Judge Moon's reversal

Judge Moon's reversal

January 11th, 2012 in Opinion Times

When the state's Court of the Judiciary's investigated three separate complaints alleging judicial misconduct against him, Sessions Court Judge Bob Moon was offered a choice: He could accept a public reprimand regarding charges, or contest the investigative findings. He chose the latter, signing an agreement -- akin to a plea bargain -- to accept a public reprimand. But now that the reprimand has been made public, Moon is back-tracking on his agreement, arguing after the fact that the mistakes he made really amounted simply to a "definitive difference of opinion in interpretation and applicability of the law...".

There's a transparent problem with that, of course. It begs the question of why he didn't take that stand -- if the issues were as ambiguous as he now claims -- when his cases actually were before the Court of Judiciary. Reversing course now is like leaving the courtroom after the verdict's been delivered and telling the media on the courthouse steps that the jury got it wrong.

Judge Moon owes voters here more than that. The charges that the Court of the Judiciary was compelled to investigate involved defendants' basic rights in court and his disregard for those rights when he was sitting on the bench. The reprimand by the Court of the Judiciary said Moon's actions in the three separate cases violated judicial rules requiring judges to "respect and comply with the law" and to "act at all times in a manner that promotes public confidence in the integrity and impartiality of the Judiciary."

One charge, filed against Moon by Criminal Court Judge Rebecca Stern, involved a preliminary hearing before Moon in which, the reprimand said, he wrongly "threatened to have a young woman, who was a reluctant victim/witness of a domestic assault, handcuffed and arrested if she did not testify in a manner which he considered to be truthful."

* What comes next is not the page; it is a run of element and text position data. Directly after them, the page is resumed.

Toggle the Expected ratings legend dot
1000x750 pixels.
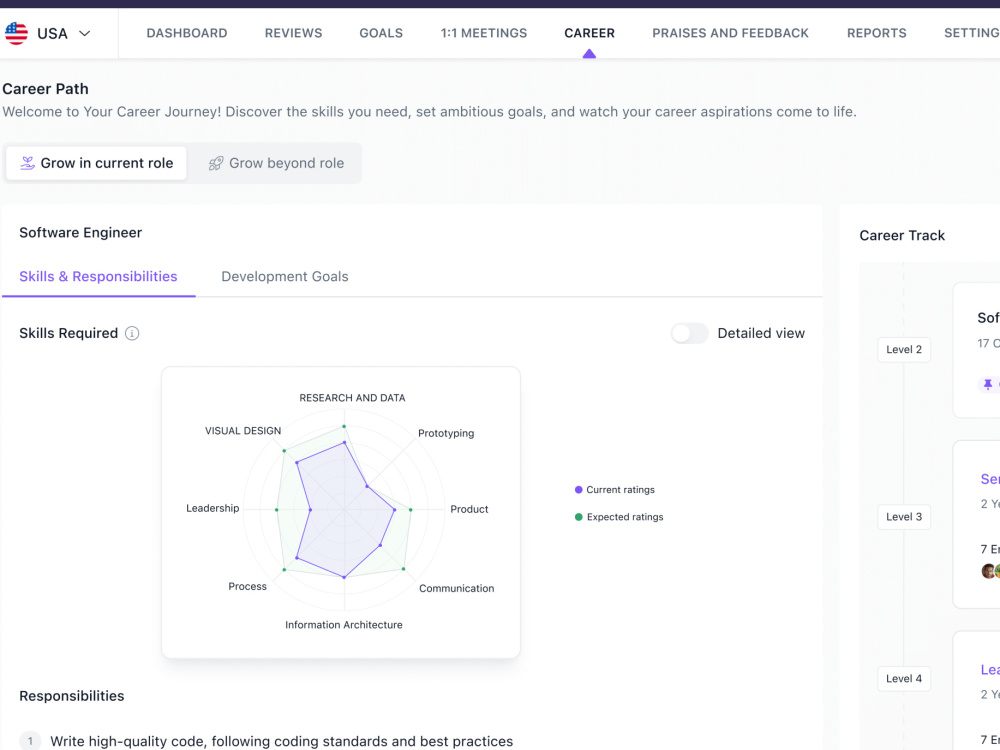578,517
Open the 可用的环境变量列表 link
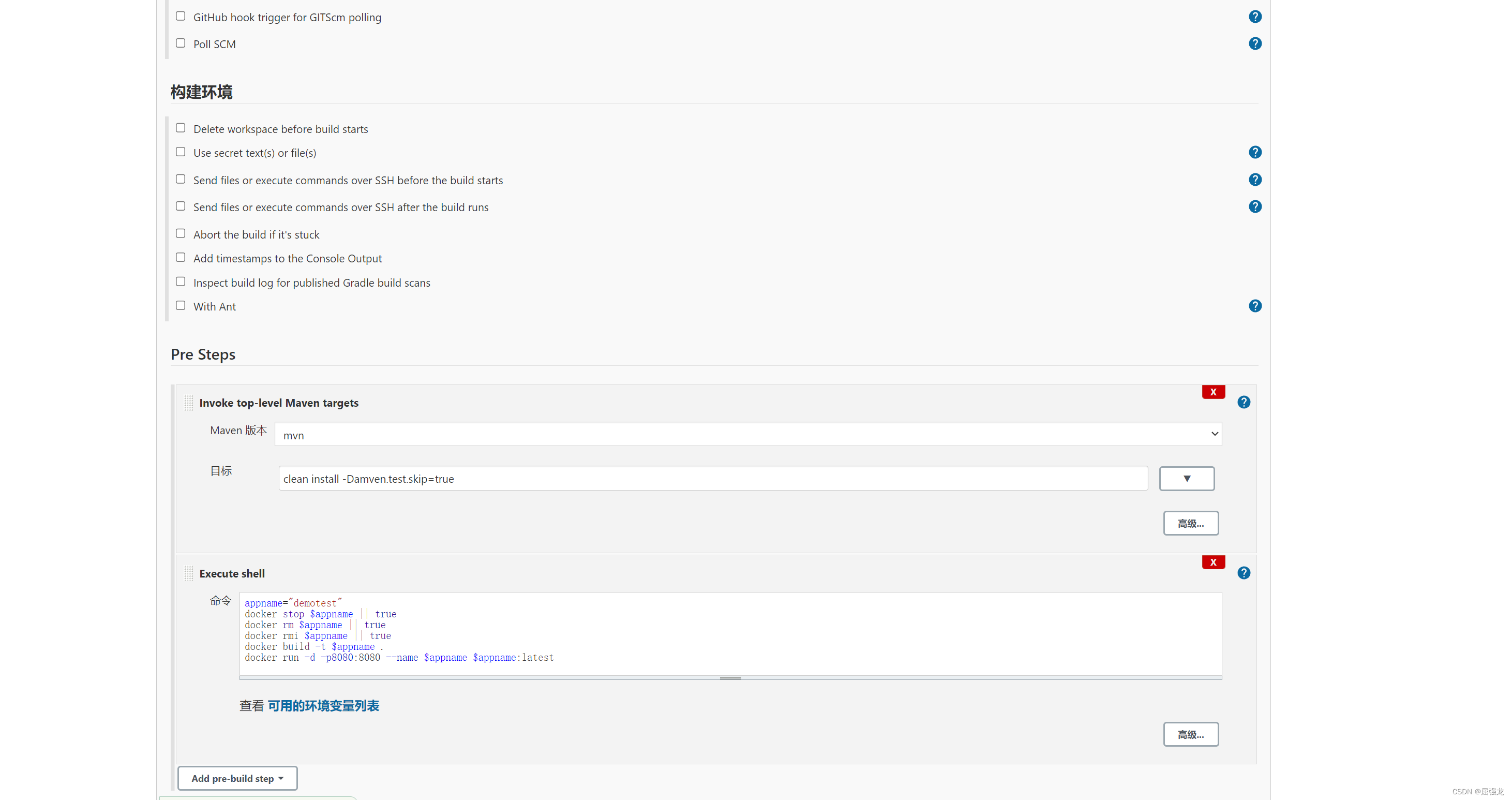 [323, 705]
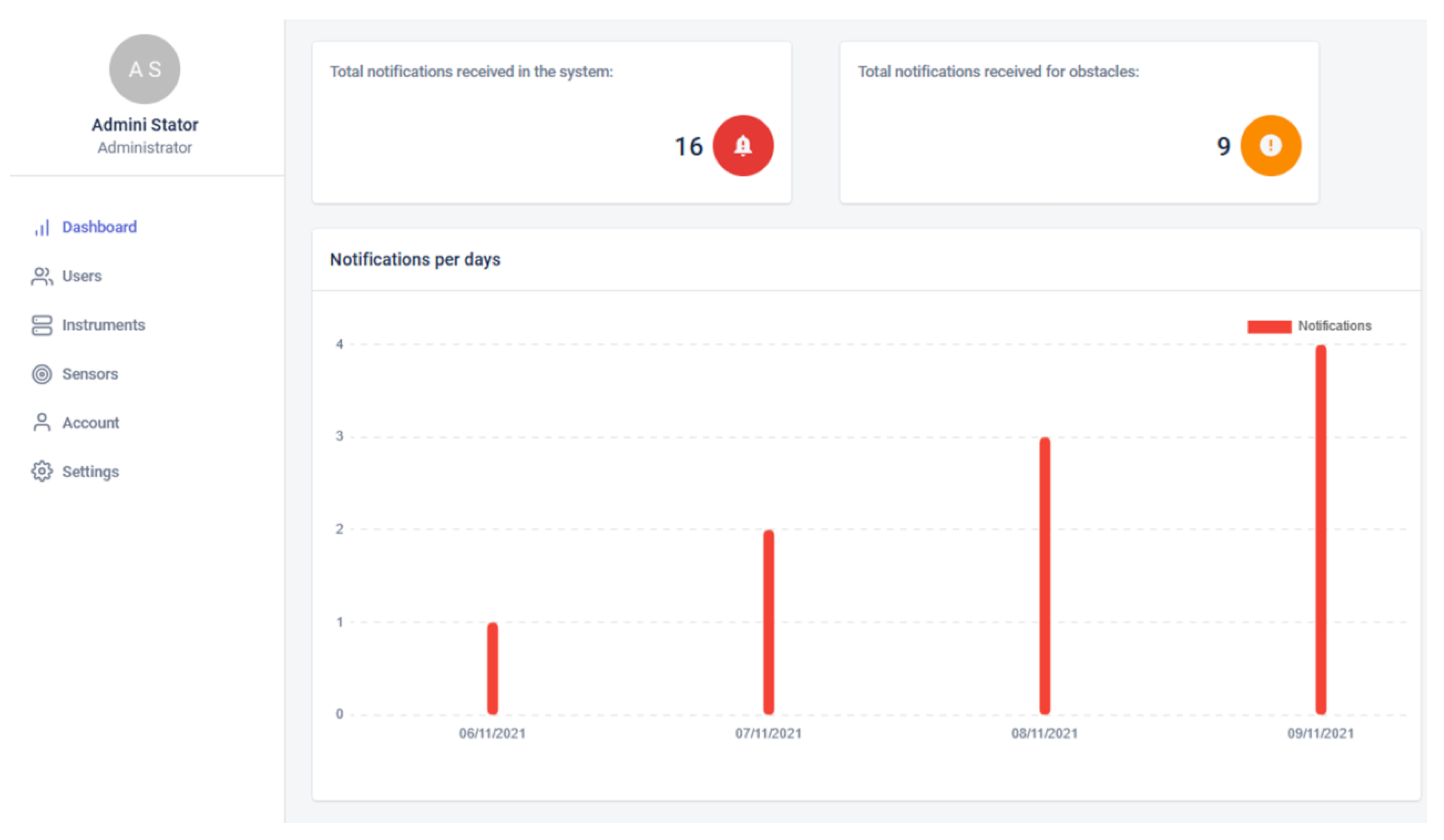1444x840 pixels.
Task: Go to the Users page
Action: click(x=82, y=276)
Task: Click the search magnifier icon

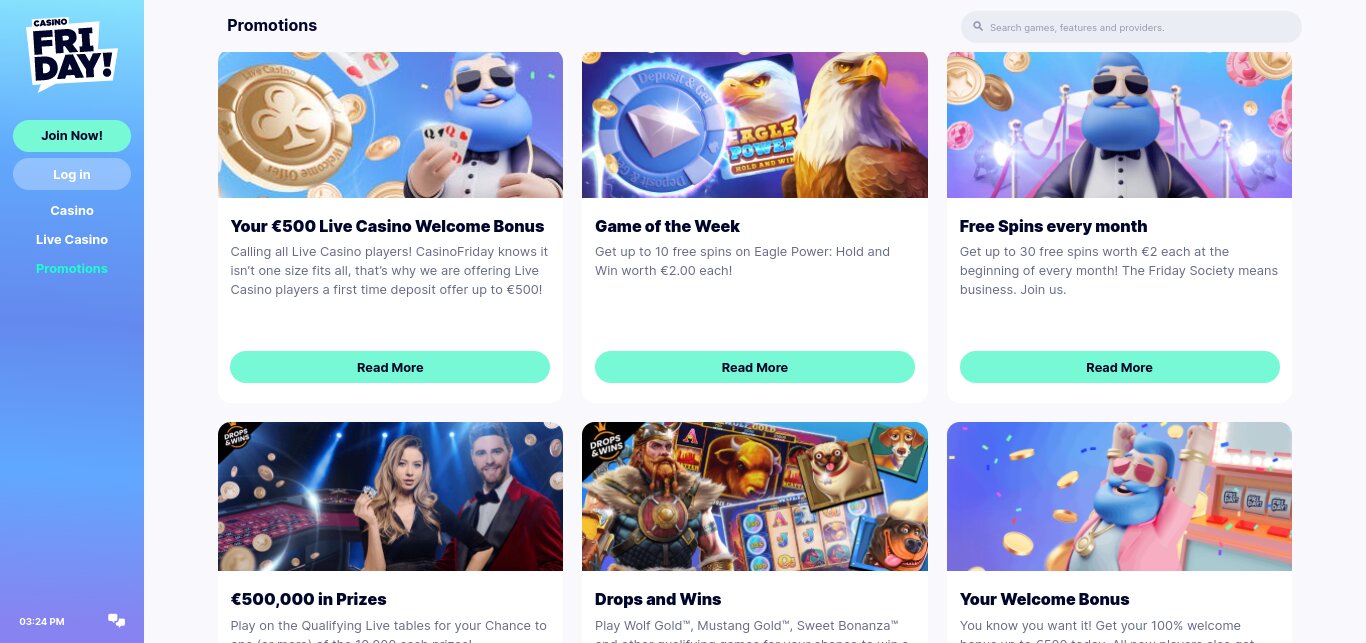Action: pyautogui.click(x=978, y=27)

Another case, filed by attorney Hank Hill, concerned a case in which a defendant who had previously been given a six-month suspended sentence on traffic charges pending a drug screen. When the defendant returned following the drug screen, which he failed, Moon offered him a choice of sentences -- on the driving charges, or a marijuana charge. The defendant then asked for a lawyer. Moon told him to turn around and ask one of the several lawyers waiting on other cases: the defendant asked one of the lawyers, and was told to take the drug (marijuana) charge. When he asked for that, Moon amended the charge against the defendant without a charging document, the reprimand said, and sentenced him to six months' incarceration.

The reprimand cited Moon's failure to appoint counsel for the defendant and his change of charges without a proper charging document.

The third ethics complaint, filed by attorney Benjamin McGowan, concerned similar violations of due process and a failure to appoint attorneys in a case involving three persons -- a victim and two witnesses -- who had been subpoenaed to testify. When it turned out that all three were under diversion granted by another court in a theft case, Moon took it upon himself to "revoke their probation and ordered their arrest and incarceration, without having given them the opportunity for counsel, a hearing, or advice of any rights," the reprimand said.

None of Moon's judicial offenses in these cases would be commonly regarded by lawyers as breaches of ambiguous standards. In fact, they all involve basic issues of due process that law students are taught early in their studies. Moreover, the reprimand issued against Moon by the Court of the Judiciary noted that "upon receiving notice from Disciplinary Counsel, you promptly responded admitting the factual basis for the complaints."

Since then, the reprimand noted that Moon had "taken remedial steps to try to ensure that all indigent defendants in General Sessions Courts in Hamilton County are appointed counsel to represent them at probation or diversion revocation hearings." It said he also had communicated "the necessity of this procedure by memorandum" to his fellow judges.

Given his plea to the reprimand and his efforts correct his conduct, it's unbecoming of Moon, as a judge, now to argue that his violations amounted to a "difference of opinion." Such hubris may remind voters that Moon essentially rejects responsibility for his judicial misconduct, no matter how he pled to the Court of the Judiciary.